The one thing I most definitely learned in the writing of ‘Smoke’ is that one needn’t know the solution to a mystery when one starts a story. I should say that ‘Smoke’ is my first true mystery (and could probably be called a ‘cozy mystery’), whereas the two previous Cully Beach novels were about crime but there was never much of a ‘who done it’ element. Our protagonist simply blundered along as things unraveled.

Not so with Smoke. Oh, I knew why and how our victim was murdered, just not quite who did it. I had four primary suspects and each in his or her turn I thought would end up the murderer. That’s not counting Ted himself, whom some police think a pretty credible suspect! But we knew he didn’t do it, right? So I kept building around those four, suggesting things about each that might be incriminating. Actually, the one I originally thought I would make the murderer — the most obvious suspect — I eliminated from consideration in my own mind fairly early. It wouldn’t have been much of a mystery otherwise.

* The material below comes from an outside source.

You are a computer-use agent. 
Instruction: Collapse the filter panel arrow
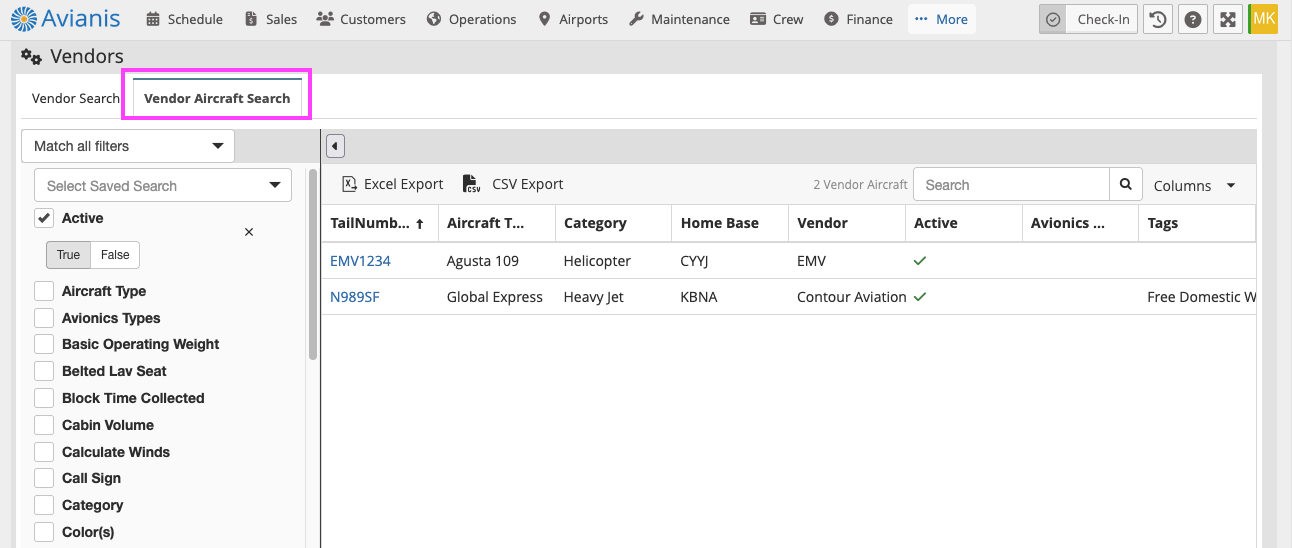pos(335,146)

One of the others I eliminated by the time we visited the Florida Folk Festival. That one, too, I had briefly decided should be responsible, but no. Just didn’t feel right and the logistics of it were a little tricky. That left two and one seemed obvious to me. So, of course, it ended up being the other. I was pretty close to the end of the writing by the time I finally decided on — or discovered — the culprit. The fact that I had kept all of them viable as suspects right up to the end meant rather little rewriting was necessary. I’d kept my timelines and motivations straight.

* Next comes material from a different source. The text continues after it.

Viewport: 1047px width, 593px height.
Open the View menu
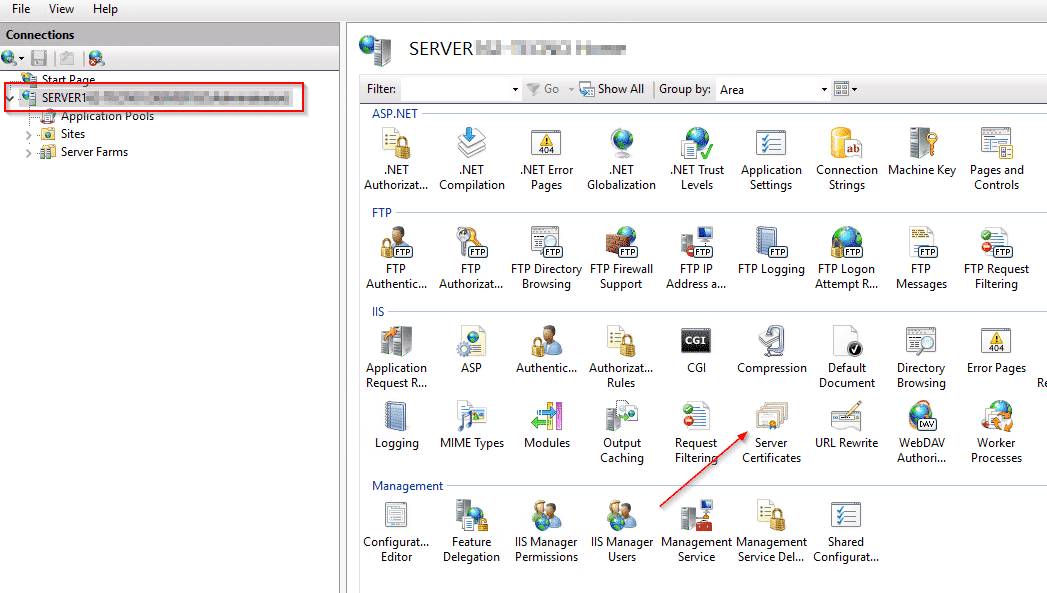pyautogui.click(x=61, y=9)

Had I stuck with the original plan, had I known who did it right from the start, I doubt I could have maintained the proper tension. Better for me to figure it out the same as the readers. It’s their turn now.

Wednesday, June 19, 2019

Jewels and Jewels

The cache of stolen jewelry in my recently completed (more-or-less) mystery, “Smoke,” is essentially a ‘McGuffin.’ That is, in and of themselves they have no role in the plot other than to be searched for. A box of chocolate bars would have worked every bit as well. Unless they melted, of course. In this, the jewelry is like the statue in “The Maltese Falcon.” It is an interesting bit of hardware but does not really have any influence on the plot. Its role is entirely passive — it exists only to be chased after.

On the other hand, the four jewels known as “The Eyes of the Wind” and “The Jewels of the Elements” in the two fantasy novels of those names, are completely tied into the plot. They are sought because of the power they can bestow on their possessor, and that power is used in the books. They also appear as an important element (but not driving the main plot) in “The Ways of Wizardry.” It is certain that they will reappear in that novel’s sequel(s).

To be sure, there is not a thing wrong with incorporating a McGuffin into ones work. It is quite common, in fact, and the basis for countless stories. But having an active object adds an extra layer of interest. It creates more incentive for those who seek it. A lost child or a time bomb needs to be found; a statue of a bird, not so much. That’s a matter of degree also. Some objects will be more critical than others. The fate of the world depends on who possesses the jewels of the elements.

But we can’t always be saving the world, can we? Sometimes, it will just be that valuable McGuffin someone has hidden away, and that is okay — as long as the story is told well.

Sunday, June 16, 2019

Smoke and More

I have a complete and somewhat edited manuscript of SMOKE, my third entry in the Cully Beach mysteries series. Weighing in at 68,000 words (I feared it would come in too short but that's a decent length). The novel is likely to see publication before the end of the year. Stay tuned for more on that.

Before I return to 'Smoke' for rewrites and edits, I am giving a final proofreading to the formatted manuscript of 'The Crocodile God.' The last task (I hope!) to make it ready for publication. Official release date is September 7.

Then, I'll probably tackle 'Smoke.' As I edit a great deal as I go along, I doubt there will be much change. It's going to be more line edits, fixing words and phrases, than any actual rewriting. But I might want to drop in just a tad more of some of the romantic subplots of the youngsters. No more than a line here and there, most likely.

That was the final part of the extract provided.